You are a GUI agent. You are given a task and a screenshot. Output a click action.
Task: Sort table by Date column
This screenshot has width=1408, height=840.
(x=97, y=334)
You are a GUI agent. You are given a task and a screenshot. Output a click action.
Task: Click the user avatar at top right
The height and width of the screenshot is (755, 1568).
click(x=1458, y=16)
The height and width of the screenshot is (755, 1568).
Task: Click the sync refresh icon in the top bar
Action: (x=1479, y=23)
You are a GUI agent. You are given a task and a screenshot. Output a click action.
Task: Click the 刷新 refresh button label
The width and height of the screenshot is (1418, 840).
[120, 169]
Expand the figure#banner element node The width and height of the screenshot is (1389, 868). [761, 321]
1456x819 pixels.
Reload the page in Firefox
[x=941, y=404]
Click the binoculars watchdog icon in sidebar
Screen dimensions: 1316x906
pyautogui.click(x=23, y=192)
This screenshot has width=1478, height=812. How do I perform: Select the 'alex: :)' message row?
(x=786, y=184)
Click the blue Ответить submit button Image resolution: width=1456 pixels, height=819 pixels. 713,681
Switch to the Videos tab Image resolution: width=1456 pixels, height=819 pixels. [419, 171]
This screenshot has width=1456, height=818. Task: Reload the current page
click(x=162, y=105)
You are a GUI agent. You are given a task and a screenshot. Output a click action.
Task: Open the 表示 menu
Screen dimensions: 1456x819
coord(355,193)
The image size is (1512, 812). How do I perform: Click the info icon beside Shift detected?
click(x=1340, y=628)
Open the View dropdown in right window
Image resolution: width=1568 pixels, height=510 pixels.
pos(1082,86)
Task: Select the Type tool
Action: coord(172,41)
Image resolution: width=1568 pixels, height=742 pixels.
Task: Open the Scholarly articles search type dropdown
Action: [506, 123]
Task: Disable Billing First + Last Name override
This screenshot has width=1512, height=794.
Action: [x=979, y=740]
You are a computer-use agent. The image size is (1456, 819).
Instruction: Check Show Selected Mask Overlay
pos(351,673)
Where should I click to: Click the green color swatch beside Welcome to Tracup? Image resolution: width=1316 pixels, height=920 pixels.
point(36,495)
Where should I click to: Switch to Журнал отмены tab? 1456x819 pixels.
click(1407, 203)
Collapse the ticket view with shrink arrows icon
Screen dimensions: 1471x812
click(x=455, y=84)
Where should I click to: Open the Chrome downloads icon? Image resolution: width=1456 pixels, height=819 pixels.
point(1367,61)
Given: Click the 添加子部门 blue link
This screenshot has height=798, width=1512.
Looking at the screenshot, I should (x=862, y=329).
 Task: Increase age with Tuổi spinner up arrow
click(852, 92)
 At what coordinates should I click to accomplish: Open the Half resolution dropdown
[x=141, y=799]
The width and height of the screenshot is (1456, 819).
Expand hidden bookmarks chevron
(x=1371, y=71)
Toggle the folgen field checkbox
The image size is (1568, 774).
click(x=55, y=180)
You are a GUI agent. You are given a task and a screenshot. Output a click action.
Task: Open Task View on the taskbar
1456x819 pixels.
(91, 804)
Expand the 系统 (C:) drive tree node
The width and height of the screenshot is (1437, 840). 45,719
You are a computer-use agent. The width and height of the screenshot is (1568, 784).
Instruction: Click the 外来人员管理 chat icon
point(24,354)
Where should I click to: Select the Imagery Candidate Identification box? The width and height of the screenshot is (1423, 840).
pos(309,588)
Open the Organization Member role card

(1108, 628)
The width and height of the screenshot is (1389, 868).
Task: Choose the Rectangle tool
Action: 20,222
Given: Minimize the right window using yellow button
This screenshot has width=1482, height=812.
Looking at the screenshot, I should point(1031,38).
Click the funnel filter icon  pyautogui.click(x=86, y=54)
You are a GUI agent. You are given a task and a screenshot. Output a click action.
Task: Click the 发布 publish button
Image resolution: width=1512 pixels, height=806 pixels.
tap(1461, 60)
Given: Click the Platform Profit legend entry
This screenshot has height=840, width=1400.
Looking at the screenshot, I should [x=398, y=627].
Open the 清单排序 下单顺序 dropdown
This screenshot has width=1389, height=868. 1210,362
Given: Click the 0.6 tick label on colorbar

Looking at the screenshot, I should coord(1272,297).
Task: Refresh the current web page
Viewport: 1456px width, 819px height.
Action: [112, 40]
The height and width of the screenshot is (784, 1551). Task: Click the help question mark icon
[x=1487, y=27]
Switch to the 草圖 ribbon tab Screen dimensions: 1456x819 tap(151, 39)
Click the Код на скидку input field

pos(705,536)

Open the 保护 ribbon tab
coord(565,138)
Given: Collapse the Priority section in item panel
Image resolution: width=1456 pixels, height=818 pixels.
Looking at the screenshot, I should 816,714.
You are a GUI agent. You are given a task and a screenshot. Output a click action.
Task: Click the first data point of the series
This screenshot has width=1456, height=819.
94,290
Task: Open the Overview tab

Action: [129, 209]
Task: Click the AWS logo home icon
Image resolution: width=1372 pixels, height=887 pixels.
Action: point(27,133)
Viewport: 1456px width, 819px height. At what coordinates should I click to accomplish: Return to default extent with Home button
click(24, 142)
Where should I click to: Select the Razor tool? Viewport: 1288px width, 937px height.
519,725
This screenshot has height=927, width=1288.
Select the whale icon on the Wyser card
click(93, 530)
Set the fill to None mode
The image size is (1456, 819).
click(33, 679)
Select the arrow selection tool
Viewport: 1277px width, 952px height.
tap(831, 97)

_ _ _ _ _

(Work request):
Nothing but the lines from the one with "The height and width of the screenshot is (784, 1551)." through the final line of the data belongs in the answer, and they must match exactly.

(Answer to the exercise):
The height and width of the screenshot is (784, 1551). Task: Click the help question mark icon
[x=1487, y=27]
Switch to the 草圖 ribbon tab Screen dimensions: 1456x819 tap(151, 39)
Click the Код на скидку input field

pos(705,536)

Open the 保护 ribbon tab
coord(565,138)
Given: Collapse the Priority section in item panel
Image resolution: width=1456 pixels, height=818 pixels.
Looking at the screenshot, I should 816,714.
You are a GUI agent. You are given a task and a screenshot. Output a click action.
Task: Click the first data point of the series
This screenshot has width=1456, height=819.
94,290
Task: Open the Overview tab

Action: [129, 209]
Task: Click the AWS logo home icon
Image resolution: width=1372 pixels, height=887 pixels.
Action: point(27,133)
Viewport: 1456px width, 819px height. At what coordinates should I click to accomplish: Return to default extent with Home button
click(24, 142)
Where should I click to: Select the Razor tool? Viewport: 1288px width, 937px height.
519,725
This screenshot has height=927, width=1288.
Select the whale icon on the Wyser card
click(93, 530)
Set the fill to None mode
The image size is (1456, 819).
click(33, 679)
Select the arrow selection tool
Viewport: 1277px width, 952px height.
tap(831, 97)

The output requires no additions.